Project: Memetic Algorithms and Applications:
Sorting, image processing, cryptanalysis
Student Researchers: Tiffany Bennett, Jennifer Hannon, Elizabeth Zehner
Advisor: Robert S. Roos
Institution: Allegheny College





Goals and Purpose

The purpose of this project was to investigate the use of genetic algorithms (GAs), and specifically a kind of GA called a memetic algorithm, to solve several interesting and practical problems. Genetic algorithms "evolve" populations of solutions to increase their fitness, using simulated natural selection operators such as crossover and mutation. Memetic algorithms augment this process by applying a local improvement operator to the solutions as they are generated. We applied memetic algorithms to the problem of finding optimal Shellsort sequences and to the problem of devising "deceptive" visually encrypted messages. Our goals were to learn how GAs work, how to devise and conduct experiments, and, of course, to find good solutions to the problems we chose to study. We also planned a visit to SIGCSE 2002 to view other student research projects and to meet computer science students and teachers from other schools.

Research Methods

There were two phases to each problem: coding and testing the genetic algorithm, then running experiments to solve the problem for various values of the problem parameters. To this end we implemented a genetic algorithm (in order to rapidly obtain a working prototype we implemented a so-called "steady- state" GA) and customized it with fitness functions and crossover and mutation operators appropriate to the problems under investigation.

We first devised a GA to search for Shellsort increment sequences that would yield good average-case running time for random arrays. Our (noisy) fitness function was the actual clock time required to sort random files using a particular sequence. We generated several large random input files for Shellsort and ran experiments, on different platforms, to try to eliminate effects of noise in our fitness function. Our final Shellsort sequence was then tested on a different set of random input files.

This summer we hope to complete a project to generate "deceptive" visually encrypted images. Visual encryption involves the division of an image (usually consisting of black and white pixels) into two or more files so that each file individually provides no clue to the image, but simply "overlaying" the files reveals the image. In deceptive encryption, there is a third component to the encryption, an offset of one image with respect to the other. Use of this offset produces the desired image, but use of an incorrect offset may produce a false or misleading image. Given a target image, our GA will produce two files that will attempt to maximize the number of offsets that produce misleading images, while still providing correct encryption of the target image at one particular offset. For our fitness function we intend to measure the largest number of offsets that produce solid areas of black pixels of a given minimum size.

For a few weeks we considered the Hough transform, a technique for detecting patterns (lines, circles, etc.) in line images. We hoped to investigate GA techniques for determining optimal parameters for particular kinds of patterns, but abandoned the idea due to time limitations and problems with third-party software.

Conclusion and Results


We were able to find a Shellsort sequence that sorts more rapidly (on random files of a million distinct elements) than the best sequences that we were able to find in the literature (including another one produced by a different type of genetic algorithm).
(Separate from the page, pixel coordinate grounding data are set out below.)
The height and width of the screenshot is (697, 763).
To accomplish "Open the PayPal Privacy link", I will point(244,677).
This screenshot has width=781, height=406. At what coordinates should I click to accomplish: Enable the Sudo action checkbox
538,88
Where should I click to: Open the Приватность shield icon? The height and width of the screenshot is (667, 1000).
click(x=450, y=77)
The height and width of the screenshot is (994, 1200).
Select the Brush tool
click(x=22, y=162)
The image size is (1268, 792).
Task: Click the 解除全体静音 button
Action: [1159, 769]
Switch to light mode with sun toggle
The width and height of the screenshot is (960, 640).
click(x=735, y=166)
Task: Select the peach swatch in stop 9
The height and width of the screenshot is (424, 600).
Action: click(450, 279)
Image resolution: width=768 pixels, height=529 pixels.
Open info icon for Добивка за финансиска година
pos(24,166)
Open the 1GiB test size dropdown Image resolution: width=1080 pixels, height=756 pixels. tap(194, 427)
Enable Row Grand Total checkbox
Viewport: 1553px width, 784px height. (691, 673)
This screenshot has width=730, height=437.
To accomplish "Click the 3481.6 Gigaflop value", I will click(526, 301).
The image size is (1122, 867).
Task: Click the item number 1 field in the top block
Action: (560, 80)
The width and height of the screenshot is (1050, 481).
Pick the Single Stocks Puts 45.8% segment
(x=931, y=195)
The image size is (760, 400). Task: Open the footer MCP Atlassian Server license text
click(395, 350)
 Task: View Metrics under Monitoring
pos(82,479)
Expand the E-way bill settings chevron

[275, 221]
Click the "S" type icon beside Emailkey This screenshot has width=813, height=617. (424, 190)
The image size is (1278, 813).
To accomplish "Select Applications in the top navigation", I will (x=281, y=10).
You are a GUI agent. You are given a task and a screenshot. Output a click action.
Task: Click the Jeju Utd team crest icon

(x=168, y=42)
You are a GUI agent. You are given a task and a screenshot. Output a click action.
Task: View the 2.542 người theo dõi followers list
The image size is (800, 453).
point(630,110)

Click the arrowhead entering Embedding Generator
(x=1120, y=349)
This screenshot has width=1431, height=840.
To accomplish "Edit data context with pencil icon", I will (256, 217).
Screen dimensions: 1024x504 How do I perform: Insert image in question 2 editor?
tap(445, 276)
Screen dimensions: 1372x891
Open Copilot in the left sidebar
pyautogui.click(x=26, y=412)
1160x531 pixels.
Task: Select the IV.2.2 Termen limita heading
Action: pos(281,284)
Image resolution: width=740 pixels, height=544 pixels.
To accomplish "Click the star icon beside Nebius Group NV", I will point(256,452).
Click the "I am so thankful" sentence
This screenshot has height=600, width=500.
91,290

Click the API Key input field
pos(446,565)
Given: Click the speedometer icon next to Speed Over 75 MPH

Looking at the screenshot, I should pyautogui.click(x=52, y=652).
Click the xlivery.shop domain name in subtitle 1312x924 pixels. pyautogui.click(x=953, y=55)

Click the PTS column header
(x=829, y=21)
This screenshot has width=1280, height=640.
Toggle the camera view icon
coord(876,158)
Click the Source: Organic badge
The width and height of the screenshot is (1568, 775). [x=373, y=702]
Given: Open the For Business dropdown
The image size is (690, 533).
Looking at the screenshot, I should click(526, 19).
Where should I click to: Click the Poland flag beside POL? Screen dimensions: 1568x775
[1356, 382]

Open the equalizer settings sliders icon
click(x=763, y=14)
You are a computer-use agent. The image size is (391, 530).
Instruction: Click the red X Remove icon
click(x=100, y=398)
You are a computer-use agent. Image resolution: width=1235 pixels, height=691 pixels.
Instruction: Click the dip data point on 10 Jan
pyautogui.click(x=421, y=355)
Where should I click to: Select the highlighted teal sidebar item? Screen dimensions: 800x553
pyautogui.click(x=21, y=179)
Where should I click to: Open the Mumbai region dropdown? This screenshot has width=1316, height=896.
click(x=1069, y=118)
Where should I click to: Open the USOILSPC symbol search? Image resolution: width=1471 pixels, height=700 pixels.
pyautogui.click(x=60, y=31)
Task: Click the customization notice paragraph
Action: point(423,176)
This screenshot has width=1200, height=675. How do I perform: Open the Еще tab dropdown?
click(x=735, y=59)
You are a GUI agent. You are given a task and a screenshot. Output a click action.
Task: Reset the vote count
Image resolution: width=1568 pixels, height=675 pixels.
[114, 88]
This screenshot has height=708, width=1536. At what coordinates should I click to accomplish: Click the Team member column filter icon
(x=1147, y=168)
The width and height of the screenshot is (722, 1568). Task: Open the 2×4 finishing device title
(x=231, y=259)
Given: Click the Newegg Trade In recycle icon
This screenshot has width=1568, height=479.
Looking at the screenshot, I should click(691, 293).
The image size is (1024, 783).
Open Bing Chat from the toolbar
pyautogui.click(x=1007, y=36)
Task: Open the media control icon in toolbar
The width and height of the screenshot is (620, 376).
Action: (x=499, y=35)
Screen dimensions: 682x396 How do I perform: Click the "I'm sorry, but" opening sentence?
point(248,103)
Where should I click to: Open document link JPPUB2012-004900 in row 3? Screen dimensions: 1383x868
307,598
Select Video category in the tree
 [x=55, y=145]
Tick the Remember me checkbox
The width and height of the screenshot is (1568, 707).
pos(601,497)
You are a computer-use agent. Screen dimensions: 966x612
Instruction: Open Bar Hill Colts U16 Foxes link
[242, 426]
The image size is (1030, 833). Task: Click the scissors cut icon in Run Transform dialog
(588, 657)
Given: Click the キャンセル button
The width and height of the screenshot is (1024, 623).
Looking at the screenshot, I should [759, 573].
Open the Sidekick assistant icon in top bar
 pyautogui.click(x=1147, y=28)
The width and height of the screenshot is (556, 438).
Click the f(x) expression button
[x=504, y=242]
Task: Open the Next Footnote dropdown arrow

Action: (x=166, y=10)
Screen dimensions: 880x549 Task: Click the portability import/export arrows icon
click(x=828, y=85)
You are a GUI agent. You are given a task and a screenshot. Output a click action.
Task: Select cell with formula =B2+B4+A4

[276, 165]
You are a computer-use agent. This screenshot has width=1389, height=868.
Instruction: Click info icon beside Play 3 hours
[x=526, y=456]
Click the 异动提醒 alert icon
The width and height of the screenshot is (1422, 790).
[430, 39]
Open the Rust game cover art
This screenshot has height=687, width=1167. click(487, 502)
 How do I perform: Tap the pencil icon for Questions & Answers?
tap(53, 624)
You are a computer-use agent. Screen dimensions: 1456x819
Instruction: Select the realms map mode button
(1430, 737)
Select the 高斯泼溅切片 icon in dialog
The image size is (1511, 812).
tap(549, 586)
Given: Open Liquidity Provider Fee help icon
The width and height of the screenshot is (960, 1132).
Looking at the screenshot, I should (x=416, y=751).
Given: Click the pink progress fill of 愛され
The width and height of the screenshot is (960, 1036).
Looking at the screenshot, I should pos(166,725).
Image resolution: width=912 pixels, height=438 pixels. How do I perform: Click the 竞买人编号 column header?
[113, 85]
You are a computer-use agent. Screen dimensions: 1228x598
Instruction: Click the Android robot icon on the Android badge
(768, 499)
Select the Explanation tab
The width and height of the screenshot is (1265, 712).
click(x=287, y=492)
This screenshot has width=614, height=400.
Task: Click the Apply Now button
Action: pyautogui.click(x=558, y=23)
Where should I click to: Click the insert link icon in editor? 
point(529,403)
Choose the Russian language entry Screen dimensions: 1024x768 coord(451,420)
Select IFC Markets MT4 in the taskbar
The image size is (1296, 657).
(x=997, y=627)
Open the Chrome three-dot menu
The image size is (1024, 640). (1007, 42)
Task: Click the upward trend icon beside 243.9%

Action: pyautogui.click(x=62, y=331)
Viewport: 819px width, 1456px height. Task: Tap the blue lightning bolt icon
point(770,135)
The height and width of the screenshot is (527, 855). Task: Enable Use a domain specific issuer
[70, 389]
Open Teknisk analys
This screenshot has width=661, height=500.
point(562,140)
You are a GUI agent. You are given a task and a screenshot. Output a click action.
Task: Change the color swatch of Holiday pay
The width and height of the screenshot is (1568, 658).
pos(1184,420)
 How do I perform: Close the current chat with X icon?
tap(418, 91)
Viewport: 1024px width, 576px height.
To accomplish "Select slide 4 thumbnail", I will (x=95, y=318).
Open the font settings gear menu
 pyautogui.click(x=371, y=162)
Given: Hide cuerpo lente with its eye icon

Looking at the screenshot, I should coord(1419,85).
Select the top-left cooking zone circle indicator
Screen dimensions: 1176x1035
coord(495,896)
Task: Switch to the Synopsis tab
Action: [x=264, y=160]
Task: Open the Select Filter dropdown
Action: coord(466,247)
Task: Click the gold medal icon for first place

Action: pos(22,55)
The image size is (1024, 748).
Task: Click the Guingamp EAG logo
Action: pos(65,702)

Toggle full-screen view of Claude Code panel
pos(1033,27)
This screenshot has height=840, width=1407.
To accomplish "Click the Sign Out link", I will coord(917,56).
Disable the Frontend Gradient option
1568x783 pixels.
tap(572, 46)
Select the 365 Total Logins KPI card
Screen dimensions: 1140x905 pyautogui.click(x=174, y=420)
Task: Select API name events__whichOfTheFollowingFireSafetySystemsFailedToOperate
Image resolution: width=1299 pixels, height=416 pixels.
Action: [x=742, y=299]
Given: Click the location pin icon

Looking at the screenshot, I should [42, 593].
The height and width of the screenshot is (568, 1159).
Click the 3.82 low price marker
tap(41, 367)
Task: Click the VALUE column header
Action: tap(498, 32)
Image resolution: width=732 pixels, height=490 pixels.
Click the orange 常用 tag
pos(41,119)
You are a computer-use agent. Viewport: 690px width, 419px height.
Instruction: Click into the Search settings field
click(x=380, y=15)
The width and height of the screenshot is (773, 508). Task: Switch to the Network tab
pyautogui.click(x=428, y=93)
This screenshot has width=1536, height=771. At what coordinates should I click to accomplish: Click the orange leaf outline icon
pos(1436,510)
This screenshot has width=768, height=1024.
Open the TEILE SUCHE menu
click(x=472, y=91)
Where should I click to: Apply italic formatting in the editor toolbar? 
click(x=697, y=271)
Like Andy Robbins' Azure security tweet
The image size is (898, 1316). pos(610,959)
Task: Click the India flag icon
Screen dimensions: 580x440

Our results will be presented at the Genetic and Evolutionary Computing Conference (GECCO 2002) in New York City this July.

We successfully wrote software for visually encrypting black and white images under a given offset, and have devised a first approximation to a fitness function for testing the "deceptiveness" of pairs of files under a given offset. We hope to submit this either to the SIGCSE 2003 student research poster competition or to a genetic programming conference.

The team attended SIGCSE 2002 and enjoyed it enormously; several members of the team came back with ideas for senior research projects.